What you should do
Print exactly what the entries say, line by line, from the first line down to the one with "Task: View notifications from the menu", inclusive.

The data
##########

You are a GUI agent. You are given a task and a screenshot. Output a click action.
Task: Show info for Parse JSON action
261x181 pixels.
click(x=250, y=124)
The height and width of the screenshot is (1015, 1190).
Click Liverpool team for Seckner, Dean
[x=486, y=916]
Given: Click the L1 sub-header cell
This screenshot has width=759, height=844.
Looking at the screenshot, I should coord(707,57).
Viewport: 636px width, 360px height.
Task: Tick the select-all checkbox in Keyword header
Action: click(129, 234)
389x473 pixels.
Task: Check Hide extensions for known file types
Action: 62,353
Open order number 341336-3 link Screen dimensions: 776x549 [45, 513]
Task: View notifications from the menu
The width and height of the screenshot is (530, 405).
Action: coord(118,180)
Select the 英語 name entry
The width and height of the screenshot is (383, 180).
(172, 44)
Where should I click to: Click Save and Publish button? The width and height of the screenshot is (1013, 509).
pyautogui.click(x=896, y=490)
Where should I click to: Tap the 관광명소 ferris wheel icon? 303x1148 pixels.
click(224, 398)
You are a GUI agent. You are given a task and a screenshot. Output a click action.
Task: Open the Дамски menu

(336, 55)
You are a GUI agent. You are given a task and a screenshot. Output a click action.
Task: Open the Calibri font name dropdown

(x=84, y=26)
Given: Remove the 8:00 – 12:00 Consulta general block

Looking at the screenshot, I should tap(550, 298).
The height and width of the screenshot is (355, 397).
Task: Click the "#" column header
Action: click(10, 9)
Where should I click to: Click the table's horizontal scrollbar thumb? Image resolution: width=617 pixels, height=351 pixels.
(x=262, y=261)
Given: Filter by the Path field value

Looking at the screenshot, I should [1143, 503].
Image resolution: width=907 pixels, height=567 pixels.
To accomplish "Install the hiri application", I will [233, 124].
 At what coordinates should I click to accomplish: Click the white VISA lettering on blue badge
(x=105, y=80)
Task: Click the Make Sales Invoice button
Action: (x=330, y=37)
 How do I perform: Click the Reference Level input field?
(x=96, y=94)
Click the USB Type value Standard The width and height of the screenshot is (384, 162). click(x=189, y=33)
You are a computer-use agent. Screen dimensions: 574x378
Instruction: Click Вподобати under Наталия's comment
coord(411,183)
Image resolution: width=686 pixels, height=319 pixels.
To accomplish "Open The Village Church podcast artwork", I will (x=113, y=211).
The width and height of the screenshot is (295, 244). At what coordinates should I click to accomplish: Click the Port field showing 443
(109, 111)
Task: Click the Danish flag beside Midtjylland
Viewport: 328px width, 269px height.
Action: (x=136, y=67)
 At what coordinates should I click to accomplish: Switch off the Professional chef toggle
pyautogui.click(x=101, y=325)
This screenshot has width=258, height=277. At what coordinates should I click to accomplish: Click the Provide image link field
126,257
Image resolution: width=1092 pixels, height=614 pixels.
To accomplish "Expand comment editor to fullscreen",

##########

Answer to the exercise
You are a GUI agent. You are given a task and a screenshot. Output a click action.
Task: Show info for Parse JSON action
261x181 pixels.
click(x=250, y=124)
The height and width of the screenshot is (1015, 1190).
Click Liverpool team for Seckner, Dean
[x=486, y=916]
Given: Click the L1 sub-header cell
This screenshot has width=759, height=844.
Looking at the screenshot, I should coord(707,57).
Viewport: 636px width, 360px height.
Task: Tick the select-all checkbox in Keyword header
Action: click(129, 234)
389x473 pixels.
Task: Check Hide extensions for known file types
Action: 62,353
Open order number 341336-3 link Screen dimensions: 776x549 [45, 513]
Task: View notifications from the menu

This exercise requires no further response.